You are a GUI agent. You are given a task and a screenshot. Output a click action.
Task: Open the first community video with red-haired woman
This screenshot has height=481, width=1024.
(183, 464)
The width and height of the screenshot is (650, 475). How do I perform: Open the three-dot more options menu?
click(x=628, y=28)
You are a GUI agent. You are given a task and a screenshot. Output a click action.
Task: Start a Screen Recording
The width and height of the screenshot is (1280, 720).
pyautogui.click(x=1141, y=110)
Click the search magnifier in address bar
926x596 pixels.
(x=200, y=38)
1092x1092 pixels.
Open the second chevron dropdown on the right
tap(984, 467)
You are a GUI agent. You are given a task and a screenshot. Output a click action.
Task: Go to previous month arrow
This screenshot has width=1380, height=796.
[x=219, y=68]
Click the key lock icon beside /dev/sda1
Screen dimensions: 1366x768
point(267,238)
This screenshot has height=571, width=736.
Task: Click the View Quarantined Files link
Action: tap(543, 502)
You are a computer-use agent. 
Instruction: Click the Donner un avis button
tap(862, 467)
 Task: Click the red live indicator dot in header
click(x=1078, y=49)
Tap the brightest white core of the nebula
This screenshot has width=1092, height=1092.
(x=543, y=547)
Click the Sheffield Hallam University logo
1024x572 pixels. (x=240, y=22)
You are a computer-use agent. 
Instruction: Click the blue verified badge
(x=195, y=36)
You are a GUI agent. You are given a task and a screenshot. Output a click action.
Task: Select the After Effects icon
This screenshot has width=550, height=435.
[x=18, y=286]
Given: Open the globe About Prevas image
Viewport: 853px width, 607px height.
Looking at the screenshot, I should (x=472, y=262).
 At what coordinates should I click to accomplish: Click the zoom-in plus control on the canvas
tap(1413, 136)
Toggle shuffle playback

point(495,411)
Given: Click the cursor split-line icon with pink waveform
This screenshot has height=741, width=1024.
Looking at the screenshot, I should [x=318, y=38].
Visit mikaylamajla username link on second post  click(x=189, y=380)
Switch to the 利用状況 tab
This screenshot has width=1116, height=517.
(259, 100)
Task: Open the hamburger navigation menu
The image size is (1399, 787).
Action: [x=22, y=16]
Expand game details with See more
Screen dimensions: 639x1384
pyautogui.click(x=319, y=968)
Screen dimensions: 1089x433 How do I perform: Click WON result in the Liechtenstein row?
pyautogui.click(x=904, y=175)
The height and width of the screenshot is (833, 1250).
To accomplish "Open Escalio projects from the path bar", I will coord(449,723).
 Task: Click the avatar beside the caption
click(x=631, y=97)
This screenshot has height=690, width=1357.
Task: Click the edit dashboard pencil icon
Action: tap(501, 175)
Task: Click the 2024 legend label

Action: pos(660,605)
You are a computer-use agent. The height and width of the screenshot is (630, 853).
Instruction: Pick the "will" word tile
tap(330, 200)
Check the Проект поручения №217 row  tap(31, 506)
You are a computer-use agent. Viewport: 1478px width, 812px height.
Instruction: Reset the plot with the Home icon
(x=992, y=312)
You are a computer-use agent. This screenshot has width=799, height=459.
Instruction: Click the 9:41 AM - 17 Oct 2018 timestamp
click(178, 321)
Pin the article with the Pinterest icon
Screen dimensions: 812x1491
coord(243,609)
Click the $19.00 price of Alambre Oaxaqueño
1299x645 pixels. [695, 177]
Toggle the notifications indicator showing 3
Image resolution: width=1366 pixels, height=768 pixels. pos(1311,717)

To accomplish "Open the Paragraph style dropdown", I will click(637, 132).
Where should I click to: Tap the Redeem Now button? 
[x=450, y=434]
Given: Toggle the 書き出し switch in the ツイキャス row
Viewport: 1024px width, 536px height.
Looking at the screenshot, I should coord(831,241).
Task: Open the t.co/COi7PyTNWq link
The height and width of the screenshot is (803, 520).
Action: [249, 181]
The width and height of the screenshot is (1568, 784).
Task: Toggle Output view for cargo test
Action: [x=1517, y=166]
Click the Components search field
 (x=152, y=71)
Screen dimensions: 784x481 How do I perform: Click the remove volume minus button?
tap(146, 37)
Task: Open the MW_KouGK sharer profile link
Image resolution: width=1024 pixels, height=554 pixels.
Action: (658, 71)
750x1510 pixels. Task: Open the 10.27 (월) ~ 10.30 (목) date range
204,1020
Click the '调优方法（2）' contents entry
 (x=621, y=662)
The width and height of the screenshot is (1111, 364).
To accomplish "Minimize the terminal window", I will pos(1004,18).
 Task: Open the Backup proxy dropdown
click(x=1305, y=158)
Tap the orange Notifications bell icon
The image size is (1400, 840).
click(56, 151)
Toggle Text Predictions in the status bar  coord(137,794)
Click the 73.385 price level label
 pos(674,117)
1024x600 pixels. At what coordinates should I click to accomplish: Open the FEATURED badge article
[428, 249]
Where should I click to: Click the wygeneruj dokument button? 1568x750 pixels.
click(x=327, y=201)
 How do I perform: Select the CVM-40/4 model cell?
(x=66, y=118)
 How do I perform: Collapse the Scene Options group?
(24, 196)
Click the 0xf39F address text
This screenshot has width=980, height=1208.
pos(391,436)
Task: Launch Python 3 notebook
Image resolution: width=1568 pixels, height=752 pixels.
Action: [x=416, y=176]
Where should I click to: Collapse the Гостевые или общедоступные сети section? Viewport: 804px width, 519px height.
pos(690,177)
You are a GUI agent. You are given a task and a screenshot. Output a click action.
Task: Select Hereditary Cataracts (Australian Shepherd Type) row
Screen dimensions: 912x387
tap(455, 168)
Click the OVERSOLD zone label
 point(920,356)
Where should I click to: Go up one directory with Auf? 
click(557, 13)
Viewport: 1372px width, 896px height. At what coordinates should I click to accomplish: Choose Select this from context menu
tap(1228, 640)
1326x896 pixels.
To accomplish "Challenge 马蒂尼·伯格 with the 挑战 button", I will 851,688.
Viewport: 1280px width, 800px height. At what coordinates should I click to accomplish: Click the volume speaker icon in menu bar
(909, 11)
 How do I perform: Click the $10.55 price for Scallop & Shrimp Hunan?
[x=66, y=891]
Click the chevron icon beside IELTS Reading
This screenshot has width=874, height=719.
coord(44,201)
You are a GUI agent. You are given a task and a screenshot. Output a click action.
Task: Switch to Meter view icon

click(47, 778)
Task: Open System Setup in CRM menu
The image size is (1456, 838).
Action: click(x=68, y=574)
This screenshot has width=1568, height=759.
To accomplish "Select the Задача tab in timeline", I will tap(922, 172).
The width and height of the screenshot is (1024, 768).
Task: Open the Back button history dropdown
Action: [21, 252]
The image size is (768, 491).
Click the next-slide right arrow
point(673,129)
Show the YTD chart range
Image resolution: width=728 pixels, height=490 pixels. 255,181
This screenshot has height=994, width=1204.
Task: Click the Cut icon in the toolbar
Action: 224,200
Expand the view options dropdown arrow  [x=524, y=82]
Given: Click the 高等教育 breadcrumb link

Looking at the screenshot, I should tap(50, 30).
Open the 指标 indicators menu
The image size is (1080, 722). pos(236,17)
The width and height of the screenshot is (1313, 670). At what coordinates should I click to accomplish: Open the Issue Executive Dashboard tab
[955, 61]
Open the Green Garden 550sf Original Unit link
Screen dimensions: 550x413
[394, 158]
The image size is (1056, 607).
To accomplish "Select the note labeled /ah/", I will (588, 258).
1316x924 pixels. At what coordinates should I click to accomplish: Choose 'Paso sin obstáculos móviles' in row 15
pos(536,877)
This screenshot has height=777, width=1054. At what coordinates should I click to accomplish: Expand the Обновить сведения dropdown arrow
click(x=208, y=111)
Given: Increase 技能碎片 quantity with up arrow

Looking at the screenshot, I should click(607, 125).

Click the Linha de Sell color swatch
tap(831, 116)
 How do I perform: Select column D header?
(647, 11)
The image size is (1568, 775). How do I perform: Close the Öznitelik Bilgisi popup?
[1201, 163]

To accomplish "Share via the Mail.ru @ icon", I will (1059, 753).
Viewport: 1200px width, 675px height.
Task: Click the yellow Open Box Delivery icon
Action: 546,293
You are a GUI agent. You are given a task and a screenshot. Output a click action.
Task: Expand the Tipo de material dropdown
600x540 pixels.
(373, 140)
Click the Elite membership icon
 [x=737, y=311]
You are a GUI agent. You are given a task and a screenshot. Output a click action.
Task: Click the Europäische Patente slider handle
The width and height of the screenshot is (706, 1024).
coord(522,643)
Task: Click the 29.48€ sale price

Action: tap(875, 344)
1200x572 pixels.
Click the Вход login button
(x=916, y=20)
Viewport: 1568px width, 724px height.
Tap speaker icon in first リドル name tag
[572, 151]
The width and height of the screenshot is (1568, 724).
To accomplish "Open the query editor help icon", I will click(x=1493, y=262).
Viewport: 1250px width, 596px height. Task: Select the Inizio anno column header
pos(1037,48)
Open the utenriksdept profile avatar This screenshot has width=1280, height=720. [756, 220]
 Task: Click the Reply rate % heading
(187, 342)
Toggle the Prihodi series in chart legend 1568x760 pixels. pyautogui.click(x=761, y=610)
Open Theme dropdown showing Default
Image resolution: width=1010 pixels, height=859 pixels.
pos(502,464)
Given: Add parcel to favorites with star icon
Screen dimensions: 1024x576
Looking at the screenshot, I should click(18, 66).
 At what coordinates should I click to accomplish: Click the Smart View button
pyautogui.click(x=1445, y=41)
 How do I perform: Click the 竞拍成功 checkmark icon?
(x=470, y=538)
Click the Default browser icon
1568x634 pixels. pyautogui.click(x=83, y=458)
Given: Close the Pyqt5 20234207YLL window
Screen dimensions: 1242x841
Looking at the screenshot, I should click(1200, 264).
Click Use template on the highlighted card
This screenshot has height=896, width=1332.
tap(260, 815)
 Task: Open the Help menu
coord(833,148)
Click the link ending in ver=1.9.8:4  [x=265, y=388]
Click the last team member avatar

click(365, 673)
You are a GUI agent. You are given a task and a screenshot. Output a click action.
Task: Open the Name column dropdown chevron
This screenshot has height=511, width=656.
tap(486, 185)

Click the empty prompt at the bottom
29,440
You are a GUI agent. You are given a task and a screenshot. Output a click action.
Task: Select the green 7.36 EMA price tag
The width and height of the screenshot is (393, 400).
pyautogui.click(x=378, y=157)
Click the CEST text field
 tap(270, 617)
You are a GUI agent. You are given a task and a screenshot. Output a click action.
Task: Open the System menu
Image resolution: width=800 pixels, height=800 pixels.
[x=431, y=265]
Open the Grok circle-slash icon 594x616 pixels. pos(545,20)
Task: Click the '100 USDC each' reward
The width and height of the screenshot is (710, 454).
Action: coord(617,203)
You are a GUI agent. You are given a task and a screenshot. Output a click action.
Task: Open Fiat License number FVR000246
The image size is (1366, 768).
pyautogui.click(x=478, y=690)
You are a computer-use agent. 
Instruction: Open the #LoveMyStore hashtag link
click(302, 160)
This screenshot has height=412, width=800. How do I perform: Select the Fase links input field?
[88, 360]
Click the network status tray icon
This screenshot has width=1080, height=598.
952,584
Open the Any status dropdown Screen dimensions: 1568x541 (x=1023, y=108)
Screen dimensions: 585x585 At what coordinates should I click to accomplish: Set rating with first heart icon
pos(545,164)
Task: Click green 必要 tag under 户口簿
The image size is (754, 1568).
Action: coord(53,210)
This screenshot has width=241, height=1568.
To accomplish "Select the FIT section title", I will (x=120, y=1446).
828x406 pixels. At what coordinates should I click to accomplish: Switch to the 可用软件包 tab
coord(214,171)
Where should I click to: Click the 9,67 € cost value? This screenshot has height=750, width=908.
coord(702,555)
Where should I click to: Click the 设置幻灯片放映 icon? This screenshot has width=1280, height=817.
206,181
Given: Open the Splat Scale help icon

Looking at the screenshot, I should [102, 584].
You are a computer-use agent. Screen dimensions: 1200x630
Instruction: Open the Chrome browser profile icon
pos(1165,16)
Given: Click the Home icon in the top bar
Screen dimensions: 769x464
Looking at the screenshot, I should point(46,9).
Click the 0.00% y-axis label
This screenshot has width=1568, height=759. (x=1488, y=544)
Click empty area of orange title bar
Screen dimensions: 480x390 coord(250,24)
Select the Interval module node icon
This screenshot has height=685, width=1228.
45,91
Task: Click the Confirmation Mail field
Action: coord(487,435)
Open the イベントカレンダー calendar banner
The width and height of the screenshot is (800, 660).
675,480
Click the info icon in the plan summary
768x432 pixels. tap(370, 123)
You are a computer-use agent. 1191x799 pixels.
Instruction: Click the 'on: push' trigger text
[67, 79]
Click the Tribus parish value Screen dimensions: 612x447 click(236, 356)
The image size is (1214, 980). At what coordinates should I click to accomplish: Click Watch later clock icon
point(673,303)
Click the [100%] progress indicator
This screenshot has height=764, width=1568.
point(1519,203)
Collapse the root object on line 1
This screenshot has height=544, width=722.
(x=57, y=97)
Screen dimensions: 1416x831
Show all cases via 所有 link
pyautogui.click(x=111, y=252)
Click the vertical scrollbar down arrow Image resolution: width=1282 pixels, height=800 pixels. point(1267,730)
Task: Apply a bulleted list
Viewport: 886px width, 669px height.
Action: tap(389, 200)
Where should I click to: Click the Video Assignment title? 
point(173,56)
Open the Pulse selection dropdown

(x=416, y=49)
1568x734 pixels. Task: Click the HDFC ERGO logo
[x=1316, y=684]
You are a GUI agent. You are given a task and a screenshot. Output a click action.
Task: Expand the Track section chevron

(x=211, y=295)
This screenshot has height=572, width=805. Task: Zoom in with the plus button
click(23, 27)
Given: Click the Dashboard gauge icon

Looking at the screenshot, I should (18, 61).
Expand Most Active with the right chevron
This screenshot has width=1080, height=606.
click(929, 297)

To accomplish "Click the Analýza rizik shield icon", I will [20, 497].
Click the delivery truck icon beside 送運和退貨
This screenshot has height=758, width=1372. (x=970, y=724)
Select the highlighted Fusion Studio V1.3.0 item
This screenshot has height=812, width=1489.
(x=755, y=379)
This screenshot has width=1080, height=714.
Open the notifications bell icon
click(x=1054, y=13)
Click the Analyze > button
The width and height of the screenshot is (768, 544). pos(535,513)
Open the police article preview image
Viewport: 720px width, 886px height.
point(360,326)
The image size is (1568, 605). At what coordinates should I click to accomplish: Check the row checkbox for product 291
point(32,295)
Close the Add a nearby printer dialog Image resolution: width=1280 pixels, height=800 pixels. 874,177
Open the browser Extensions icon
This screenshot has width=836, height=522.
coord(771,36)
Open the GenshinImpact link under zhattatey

------------------------------------

From the records above, extract exactly and only the lines that begin at the line with "The width and height of the screenshot is (1280, 720)." and stop after the line with "Task: Select the After Effects icon".

The width and height of the screenshot is (1280, 720).
pyautogui.click(x=1141, y=110)
Click the search magnifier in address bar
926x596 pixels.
(x=200, y=38)
1092x1092 pixels.
Open the second chevron dropdown on the right
tap(984, 467)
You are a GUI agent. You are given a task and a screenshot. Output a click action.
Task: Go to previous month arrow
This screenshot has width=1380, height=796.
[x=219, y=68]
Click the key lock icon beside /dev/sda1
Screen dimensions: 1366x768
point(267,238)
This screenshot has height=571, width=736.
Task: Click the View Quarantined Files link
Action: tap(543, 502)
You are a computer-use agent. 
Instruction: Click the Donner un avis button
tap(862, 467)
 Task: Click the red live indicator dot in header
click(x=1078, y=49)
Tap the brightest white core of the nebula
This screenshot has width=1092, height=1092.
(x=543, y=547)
Click the Sheffield Hallam University logo
1024x572 pixels. (x=240, y=22)
You are a computer-use agent. 
Instruction: Click the blue verified badge
(x=195, y=36)
You are a GUI agent. You are given a task and a screenshot. Output a click action.
Task: Select the After Effects icon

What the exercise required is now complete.